Venezuela-Usa
Il presidente Donald Trump
Donald Trump annuncia una svolta nei rapporti con il Venezuela. Il presidente degli Stati Uniti ha comunicato di aver annullato una seconda ondata di attacchi militari precedentemente pianificata, spiegando che «a quanto pare non sarà necessaria» alla luce della collaborazione avviata con Caracas. L’annuncio è arrivato attraverso un messaggio pubblicato su Truth Social, nel quale Trump ha sottolineato che «gli Stati Uniti e il Venezuela stanno lavorando bene insieme, soprattutto per quanto riguarda la ricostruzione».
Nel suo intervento, Donald Trump ha accolto positivamente anche la recente liberazione di detenuti politici da parte delle autorità venezuelane, definendola «un importante segnale di apertura» e un gesto «molto intelligente e orientato alla pace». Un passaggio che, nelle intenzioni della Casa Bianca, conferma la possibilità di una fase di distensione dopo settimane di forte tensione.
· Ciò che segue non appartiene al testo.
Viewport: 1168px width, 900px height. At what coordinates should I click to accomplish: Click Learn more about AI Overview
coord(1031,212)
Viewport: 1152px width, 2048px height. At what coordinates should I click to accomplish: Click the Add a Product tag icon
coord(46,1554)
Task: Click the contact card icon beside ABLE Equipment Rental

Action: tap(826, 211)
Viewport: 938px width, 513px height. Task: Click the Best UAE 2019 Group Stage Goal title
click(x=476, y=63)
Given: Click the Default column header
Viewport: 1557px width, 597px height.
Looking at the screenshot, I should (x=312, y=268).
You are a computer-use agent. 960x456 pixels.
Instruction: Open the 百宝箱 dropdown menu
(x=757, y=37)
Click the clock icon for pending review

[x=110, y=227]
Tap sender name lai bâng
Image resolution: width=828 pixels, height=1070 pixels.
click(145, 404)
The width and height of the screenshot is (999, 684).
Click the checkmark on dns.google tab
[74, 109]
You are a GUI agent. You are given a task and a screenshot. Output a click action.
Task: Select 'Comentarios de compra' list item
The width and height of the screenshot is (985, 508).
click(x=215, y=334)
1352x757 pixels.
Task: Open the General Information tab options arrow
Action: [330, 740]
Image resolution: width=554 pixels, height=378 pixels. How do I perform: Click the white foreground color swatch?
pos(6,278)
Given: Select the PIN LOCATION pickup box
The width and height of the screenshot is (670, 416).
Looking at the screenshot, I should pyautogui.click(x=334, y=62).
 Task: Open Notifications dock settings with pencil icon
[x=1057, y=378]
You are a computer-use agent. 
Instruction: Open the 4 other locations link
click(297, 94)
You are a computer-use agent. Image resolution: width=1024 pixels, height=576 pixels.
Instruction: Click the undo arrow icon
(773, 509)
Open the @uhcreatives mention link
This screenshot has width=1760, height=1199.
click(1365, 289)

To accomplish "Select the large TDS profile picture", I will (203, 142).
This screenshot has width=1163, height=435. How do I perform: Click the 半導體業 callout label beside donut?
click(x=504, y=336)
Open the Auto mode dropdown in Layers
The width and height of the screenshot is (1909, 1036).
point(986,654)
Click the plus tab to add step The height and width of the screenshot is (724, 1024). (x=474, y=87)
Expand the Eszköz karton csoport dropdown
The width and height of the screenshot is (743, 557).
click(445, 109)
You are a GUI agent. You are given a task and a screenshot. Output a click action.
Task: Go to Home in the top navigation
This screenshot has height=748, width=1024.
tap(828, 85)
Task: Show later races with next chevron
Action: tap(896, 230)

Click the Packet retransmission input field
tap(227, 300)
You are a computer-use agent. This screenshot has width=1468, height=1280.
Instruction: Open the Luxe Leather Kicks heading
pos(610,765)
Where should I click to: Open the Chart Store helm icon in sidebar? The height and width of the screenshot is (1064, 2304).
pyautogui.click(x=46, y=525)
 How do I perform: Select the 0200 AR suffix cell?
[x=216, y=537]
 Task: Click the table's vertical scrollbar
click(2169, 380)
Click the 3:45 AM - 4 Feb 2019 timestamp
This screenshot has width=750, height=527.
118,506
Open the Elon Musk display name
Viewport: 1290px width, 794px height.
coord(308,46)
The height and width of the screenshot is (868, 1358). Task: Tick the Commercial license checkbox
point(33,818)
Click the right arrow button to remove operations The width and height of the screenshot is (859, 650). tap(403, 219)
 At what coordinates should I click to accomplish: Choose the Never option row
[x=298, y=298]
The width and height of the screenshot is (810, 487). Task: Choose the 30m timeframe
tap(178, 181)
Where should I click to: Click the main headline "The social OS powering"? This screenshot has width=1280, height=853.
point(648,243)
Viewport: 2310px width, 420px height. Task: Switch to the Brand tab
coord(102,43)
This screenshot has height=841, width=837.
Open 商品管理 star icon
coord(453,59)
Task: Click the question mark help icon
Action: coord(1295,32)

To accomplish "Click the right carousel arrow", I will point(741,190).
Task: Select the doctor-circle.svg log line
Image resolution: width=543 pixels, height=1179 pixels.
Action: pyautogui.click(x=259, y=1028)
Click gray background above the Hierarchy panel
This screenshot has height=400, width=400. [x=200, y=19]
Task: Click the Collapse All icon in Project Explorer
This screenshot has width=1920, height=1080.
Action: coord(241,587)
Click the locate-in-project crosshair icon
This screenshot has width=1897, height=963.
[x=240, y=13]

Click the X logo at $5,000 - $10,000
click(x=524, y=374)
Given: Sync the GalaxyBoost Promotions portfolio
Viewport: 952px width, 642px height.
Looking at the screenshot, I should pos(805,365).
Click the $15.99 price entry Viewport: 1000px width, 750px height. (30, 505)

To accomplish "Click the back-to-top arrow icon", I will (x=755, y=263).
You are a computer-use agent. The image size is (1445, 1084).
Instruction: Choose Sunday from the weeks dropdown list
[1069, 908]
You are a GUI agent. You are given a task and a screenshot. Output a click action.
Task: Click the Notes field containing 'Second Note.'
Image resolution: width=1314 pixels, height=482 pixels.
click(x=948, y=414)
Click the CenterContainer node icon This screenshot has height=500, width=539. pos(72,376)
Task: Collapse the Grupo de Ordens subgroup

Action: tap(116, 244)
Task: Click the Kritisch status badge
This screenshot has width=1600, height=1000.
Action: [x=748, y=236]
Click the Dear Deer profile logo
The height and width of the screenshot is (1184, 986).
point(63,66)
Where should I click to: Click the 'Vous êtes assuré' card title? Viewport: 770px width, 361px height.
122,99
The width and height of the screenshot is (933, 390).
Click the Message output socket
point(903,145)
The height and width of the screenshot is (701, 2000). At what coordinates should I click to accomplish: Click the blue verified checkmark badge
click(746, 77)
Trump ha poi chiarito che la cooperazione con Caracas ha anche una forte dimensione economica. In un’intervista a Fox News, il presidente ha affermato che gli Stati Uniti trarranno enormi benefici dalla vendita del petrolio venezuelano. «Stiamo prendendo miliardi e miliardi di dollari di petrolio«, ha detto, spingendosi a parlare di «trilioni di dollari» nel lungo periodo.
Secondo Trump, le compagnie petrolifere statunitensi avranno un ruolo centrale nella ricostruzione dell’industria energetica venezuelana, anche se - riferiscono i media americani - non mancherebbe lo scetticismo di alcune major del settore. La Casa Bianca starebbe valutando un confronto diretto con i vertici delle aziende per accelerare il processo.
Il presidente Usa ha inoltre annunciato di attendere a Washington la leader dell’opposizione venezuelana María Corina Machado, pur avendo in passato espresso dubbi sulla sua reale forza politica nel Paese. Trump ha ribadito che non sono previste elezioni nel breve periodo in Venezuela, mentre l’obiettivo dichiarato resta la stabilizzazione.
Su questa linea si è espresso anche il vicepresidente JD Vance, secondo il quale una parte del lavoro dell’amministrazione consiste nel «garantire la stabilità» e assicurarsi che il governo venezuelano ad interim «ascolti effettivamente gli Stati Uniti» e agisca nell’interesse americano.
Nonostante il passo indietro sul fronte militare, Trump ha precisato che le navi statunitensi resteranno schierate per motivi di sicurezza. Un messaggio che accompagna l’apertura diplomatica con un chiaro avvertimento: la cooperazione è avviata, ma sotto stretta sorveglianza.